Fire is natural in California, and we need fire in the forests, Ervin emphasized. The issue right now is we’re experiencing unnaturally severe fires due to the fact we have suppressed fires for over a hundred years. Conservationists want more forest management, especially significant investment in federal and state prescribed fire programs.

The gigantic, 645-square-mile Bootleg Fire in Oregon, the 395-square-mile Dixie Fire in northern California, and other fires burning statewide are proving again that exceptionally dry weather conditions and extremely rugged terrain are creating giant wildfires of unprecedented size and intensity, John Buckley, executive director of CSERC, said Tuesday.

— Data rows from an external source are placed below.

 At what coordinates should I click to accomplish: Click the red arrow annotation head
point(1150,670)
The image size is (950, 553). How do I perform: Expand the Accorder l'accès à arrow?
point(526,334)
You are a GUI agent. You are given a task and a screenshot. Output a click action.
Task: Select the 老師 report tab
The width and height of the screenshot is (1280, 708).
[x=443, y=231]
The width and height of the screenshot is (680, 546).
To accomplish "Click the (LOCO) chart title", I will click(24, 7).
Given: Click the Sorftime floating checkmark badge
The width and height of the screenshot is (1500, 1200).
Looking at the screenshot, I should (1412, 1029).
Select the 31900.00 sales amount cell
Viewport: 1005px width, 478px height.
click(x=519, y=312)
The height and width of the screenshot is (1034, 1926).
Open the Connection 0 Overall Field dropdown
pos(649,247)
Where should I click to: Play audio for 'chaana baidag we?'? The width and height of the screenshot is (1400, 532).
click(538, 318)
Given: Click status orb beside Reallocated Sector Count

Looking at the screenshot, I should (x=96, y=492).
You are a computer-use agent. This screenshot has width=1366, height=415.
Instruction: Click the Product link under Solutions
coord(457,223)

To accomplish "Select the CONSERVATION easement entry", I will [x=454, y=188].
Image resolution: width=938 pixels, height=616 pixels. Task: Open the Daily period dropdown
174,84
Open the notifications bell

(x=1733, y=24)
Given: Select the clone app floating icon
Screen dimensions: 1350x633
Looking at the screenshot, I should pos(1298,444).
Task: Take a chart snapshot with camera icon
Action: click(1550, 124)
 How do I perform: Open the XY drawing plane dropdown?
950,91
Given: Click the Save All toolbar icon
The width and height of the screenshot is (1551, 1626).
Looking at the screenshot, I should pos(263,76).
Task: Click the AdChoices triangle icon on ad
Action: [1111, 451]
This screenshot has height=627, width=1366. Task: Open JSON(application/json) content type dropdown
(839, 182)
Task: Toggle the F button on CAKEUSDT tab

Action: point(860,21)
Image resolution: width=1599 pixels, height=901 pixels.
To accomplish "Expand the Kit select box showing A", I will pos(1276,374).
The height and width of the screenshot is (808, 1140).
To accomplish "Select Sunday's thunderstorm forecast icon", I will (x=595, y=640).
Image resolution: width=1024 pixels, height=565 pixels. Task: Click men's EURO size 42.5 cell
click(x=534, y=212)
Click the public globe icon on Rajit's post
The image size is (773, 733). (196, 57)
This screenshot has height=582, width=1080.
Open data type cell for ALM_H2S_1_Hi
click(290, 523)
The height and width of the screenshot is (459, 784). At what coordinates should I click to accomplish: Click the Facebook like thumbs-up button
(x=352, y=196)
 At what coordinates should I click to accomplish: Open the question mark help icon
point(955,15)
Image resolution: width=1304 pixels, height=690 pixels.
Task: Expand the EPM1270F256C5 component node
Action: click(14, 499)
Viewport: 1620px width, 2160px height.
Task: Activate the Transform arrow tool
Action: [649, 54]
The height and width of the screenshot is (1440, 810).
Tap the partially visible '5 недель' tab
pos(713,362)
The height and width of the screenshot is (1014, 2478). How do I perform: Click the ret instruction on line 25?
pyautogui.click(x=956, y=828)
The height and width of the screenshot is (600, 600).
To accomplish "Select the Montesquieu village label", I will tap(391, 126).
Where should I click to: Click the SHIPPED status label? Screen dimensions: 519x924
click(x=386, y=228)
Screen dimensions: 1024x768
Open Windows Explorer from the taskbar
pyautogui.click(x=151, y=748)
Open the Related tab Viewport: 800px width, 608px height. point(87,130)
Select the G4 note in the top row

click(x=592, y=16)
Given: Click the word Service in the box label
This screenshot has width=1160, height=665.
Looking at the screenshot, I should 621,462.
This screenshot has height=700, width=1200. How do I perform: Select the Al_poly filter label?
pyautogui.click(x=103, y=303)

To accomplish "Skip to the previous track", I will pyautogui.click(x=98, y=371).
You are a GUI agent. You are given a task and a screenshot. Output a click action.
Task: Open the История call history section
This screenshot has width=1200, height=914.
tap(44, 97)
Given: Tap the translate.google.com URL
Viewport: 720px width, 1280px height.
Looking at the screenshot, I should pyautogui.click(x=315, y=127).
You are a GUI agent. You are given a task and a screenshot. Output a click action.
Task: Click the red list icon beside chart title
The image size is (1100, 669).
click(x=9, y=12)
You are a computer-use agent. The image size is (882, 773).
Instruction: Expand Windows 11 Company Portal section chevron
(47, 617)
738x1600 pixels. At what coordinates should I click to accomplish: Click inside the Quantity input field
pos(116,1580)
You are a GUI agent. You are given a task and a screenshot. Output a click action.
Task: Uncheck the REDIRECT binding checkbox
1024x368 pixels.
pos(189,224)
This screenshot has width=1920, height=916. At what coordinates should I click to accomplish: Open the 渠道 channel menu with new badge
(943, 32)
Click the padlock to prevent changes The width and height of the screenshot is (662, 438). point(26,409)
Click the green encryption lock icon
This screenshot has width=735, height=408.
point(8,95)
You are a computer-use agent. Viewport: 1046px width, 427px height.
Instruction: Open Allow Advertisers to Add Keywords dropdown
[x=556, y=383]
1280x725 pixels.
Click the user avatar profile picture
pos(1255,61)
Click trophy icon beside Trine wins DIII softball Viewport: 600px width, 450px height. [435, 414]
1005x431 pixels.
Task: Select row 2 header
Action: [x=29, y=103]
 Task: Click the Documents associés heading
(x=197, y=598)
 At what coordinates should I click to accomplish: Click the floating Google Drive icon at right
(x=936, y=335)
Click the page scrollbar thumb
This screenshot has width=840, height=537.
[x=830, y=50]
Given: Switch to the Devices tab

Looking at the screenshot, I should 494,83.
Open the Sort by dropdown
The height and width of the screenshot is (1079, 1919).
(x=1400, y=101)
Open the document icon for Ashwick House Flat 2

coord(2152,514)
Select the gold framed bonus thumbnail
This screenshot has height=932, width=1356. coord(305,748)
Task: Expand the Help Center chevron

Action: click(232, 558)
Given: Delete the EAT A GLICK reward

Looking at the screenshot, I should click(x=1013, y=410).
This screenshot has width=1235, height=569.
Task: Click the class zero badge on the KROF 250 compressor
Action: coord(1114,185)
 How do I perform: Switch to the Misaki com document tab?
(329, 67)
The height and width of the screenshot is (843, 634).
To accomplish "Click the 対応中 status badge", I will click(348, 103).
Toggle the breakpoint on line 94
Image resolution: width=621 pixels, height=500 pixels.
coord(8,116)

With their letter to Moore, the conservation groups share their collective agreement that it’s essential to significantly ramp up all three kinds of forest treatments — science-based thinning logging in appropriate areas; carefully planned prescribed burning during mild weather times of year; and the removal where economically possible of excess biomass fuels, Buckley said.

“This letter is a relatively unique sharing by a variety of conservation groups,” he said. “While our local organizations have been broadly supportive of those treatments, this is a strong sharing of agreement by groups that normally don’t emphasize endorsement of logging or biomass removal.”

Other groups that signed the letter with CSERC and Sierra Forest Legacy were the California Wilderness Coalition, Defenders of Wildlife, the Foothill Conservancy, Friends of the Inyo, the Training and Watershed Center, California Native Plant Society, Sierra Nevada Alliance, the Nature Conservancy, South Yuba River Citizens League, Sierra Business Council, the Tuolumne River Trust, American Rivers, and the Fire Restoration Group.

Moore was Pacific Southwest regional forester from 2007 to 2021. Since his promotion, Jennifer Eberlien is the new regional forester for the Pacific Southwest, which includes the Stanislaus National Forest and 17 other national forests in California.